My 5 year old has a phone. I've judged many parents for letting their children, even much older than 5, play with phones. But hear me out, I'm not a hypocrite (I hope). We've all see those kids at the supermarket (or the zoo!) watching videos or tapping away at some simple game while the world passes them by. Even the supermarket can be a rich learning experience and even "fun" at times, but if a child would rather look at a phone than animals at the zoo you know something has gone wrong.

And yet I gave my 5 year old a phone. Well, let's consider what apps are installed: a simple drawing program, a calculator, a camera app, and chat (google hangouts, oops). All simple but not designed specifically for kids, so no cutsie pictures or other attempts to capture attention. And she plays with it, but it certainly doesn't suck her in like watching youtube or a game would. There's plenty more interesting things to do in the world (like the zoo!) than her phone, and we've never had to put usage limits on it. Ok, doesn't sound so bad, but what are the upsides? Well she does enjoy it, but also she has a camera, she can draw, and she can play with numbers, and knows how to call her grandma on her own phone. And the cost was just $10 for an android sold by tracfone that has no service plan, just wifi. You'd pay much more just for a junky kids "friendly" camera.

But now I've gone further. Another $10 purchase (thanks craigslist), for a 15 year old thinkpad running windows XP.  What's installed? No games, no internet. But windows explorer (aka the desktop) and microsoft word 2000. Word is awesome. It might be the best learning game ever. You can type anything you like. Select it, move the cursor with the arrow keys, or even delete everything you wrote. It even tells you if what you typed is a word or not. Later on she can learn about word art, tables, etc.

Later on I might show her ms paint. Or how about GW-basic? Actually, what I'd really like is something more modern than basic. Maybe "GW-python"? Regular python would be ok, but the graphics model seems to require a lot more programming knowledge than the old MS basic interpreters did. Anybody know of a good textmode interactive programming tool (with graphics and sound output commands) that wouldn't be overly complex for a kid to pick up? I don't want a visual programming environment or some plug-the-blocks-together "programming" environment.

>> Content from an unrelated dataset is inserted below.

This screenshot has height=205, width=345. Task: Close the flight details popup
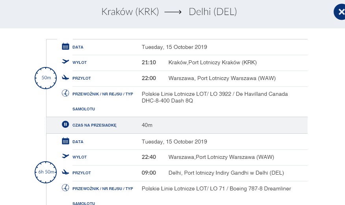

summary: once you introduce youtube, actual games, etc. there's no going back. Start with the creative stuff that's intrinsically fun first and see how far they get!

PS. I am plotting her first game. Zork. Well, maybe I'm kidding there, but a simple vocabulary interactive fiction game might be an awesome way to encourage her to learn to read bigger words and write sentences, work on spelling, etc. I might have to settle for eliza or a modern variant, but I'm interested in suggestions here.


Anonymous said…
You state your position well -- and clearly. And kids being more engaged by technology than real life animals at the zoo is just plain disturbing.